La petite Dorrit était chez elle un jour, songeant à Fanny avec un véritable serrement de cœur. Il y avait, tout au bout de leurs salons de réception, une salle qui n’était guère qu’un rassemblement de fenêtres cintrées en saillie sur la rue, et d’où l’on voyait à droite et à gauche le spectacle pittoresque du Corso, si vivant et si animé. Vers trois ou quatre heures du soir, la vue qu’on avait de cette salle était très-brillante et très-curieuse ; et la petite Dorrit avait coutume d’y venir rêver pendant des heures entières, à peu près comme elle faisait à son balcon de Venise. Une après-midi qu’elle était assise là, une main se posa doucement sur son épaule, et Fanny vint s’asseoir auprès d’elle en disant :

« Eh bien, ma chérie ? »

La banquette était prise sur l’embrasure de la fenêtre ; lorsqu’il y avait une procession ou quelque autre spectacle à voir, on tapissait la croisée de draperies brillantes et les spectateurs s’agenouillaient ou s’asseyaient sur cette banquette, et admiraient de là ce qu’il y avait à voir, appuyés sur les riches tentures. Mais ce jour-là il n’y avait aucune espèce de procession. Aussi la petite Dorrit fut-elle assez surprise de voir Fanny, car c’était l’heure où elle avait habitude de faire une promenade à cheval.

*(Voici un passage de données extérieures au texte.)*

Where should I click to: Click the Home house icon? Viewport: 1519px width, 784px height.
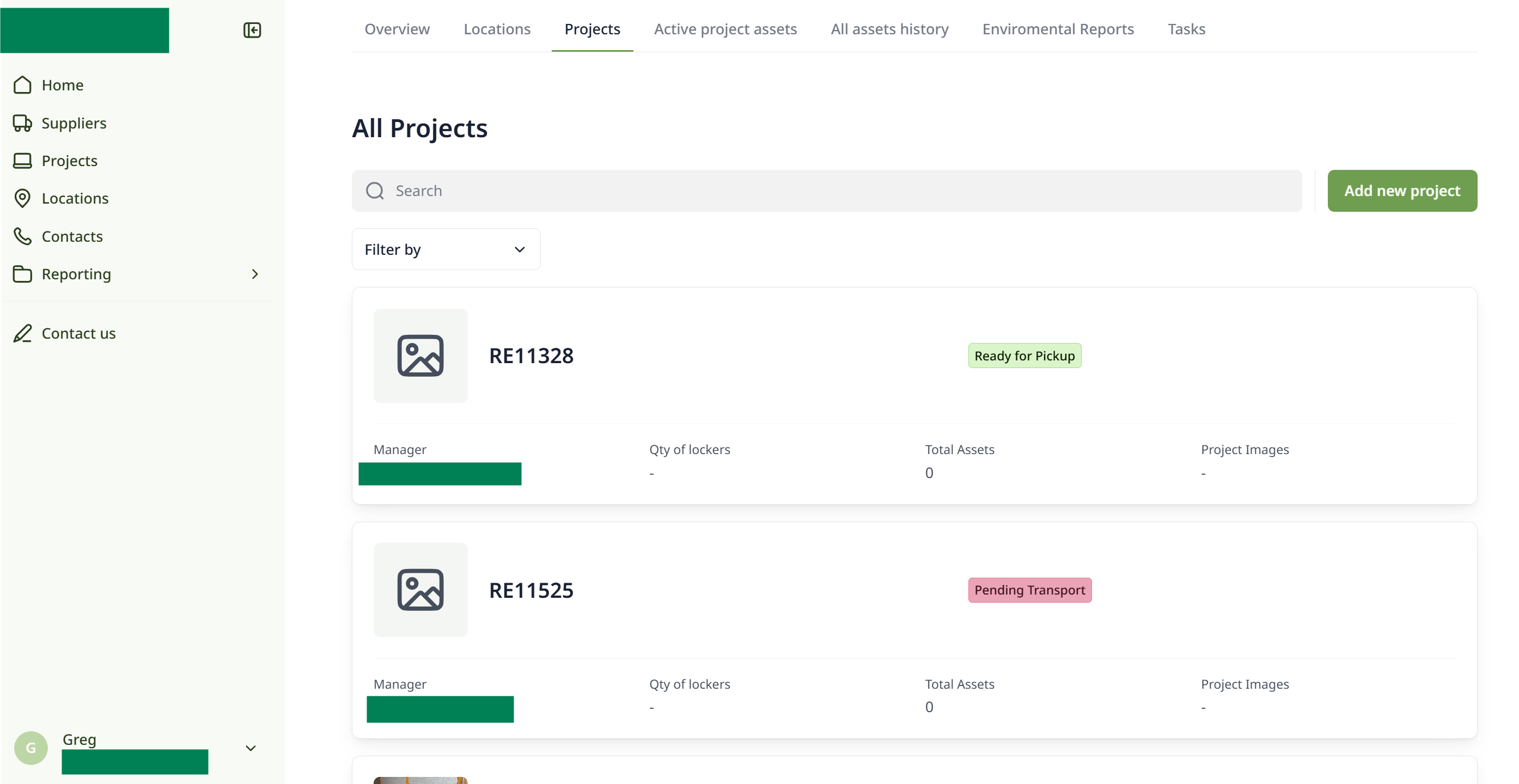22,85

« Eh bien ! Amy, dit Fanny, à quoi penses-tu, mon enfant ?

— Je pensais à toi, Fanny.

— Vraiment ? Comme cela se rencontre ! Mais voici encore quelqu’un à qui tu ne pensais guère, je suppose ? »

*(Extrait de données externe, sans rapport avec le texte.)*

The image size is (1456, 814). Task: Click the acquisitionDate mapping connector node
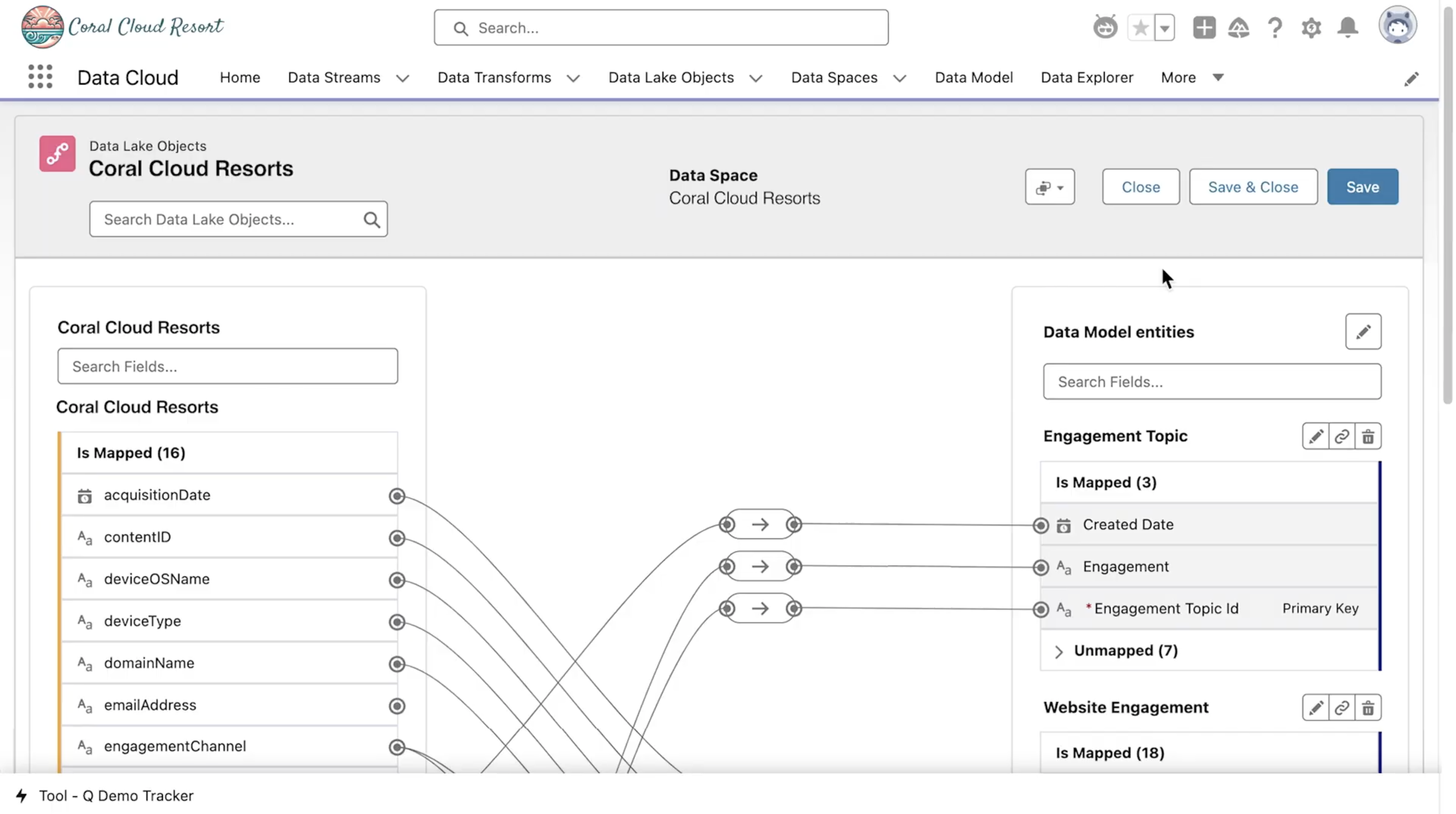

Amy venait justement de penser à ce quelqu’un-là, car c’était M. Sparkler. Elle ne l’avoua pas néanmoins, mais se contenta de lui tendre la main. Le jeune prétendant vint s’asseoir à côté d’elle, et elle sentit le bras fraternel se glisser derrière elle et s’allonger comme pour soutenir Fanny par la même occasion.

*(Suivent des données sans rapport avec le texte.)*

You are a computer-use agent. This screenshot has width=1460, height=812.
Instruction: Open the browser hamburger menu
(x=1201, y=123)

« Eh bien ! petite sœur, demanda Fanny avec un soupir, tu devines sans doute ce que cela veut dire ?

— Elle est aussi belle qu’adorée, bégaya M. Sparkler… et pas bégueule du tout… C’est arrangé.

— On ne vous demande pas d’explications, Edmond, interrompit Fanny.

— Non, mon amour.

— En un mot, ma chérie, continua Fanny, nous voilà fiancés. Il n’y a plus qu’à en parler à papa ce soir ou demain, selon que l’occasion se présentera. Alors l’affaire sera conclue et il ne restera que fort peu de chose à dire.

— Ma chère Fanny, dit M. Sparkler avec respect, je voudrais dire deux mots à Amy.

— Bien, bien ! Dites-les, au nom du ciel et finissons-en, répondit Mlle Fanny.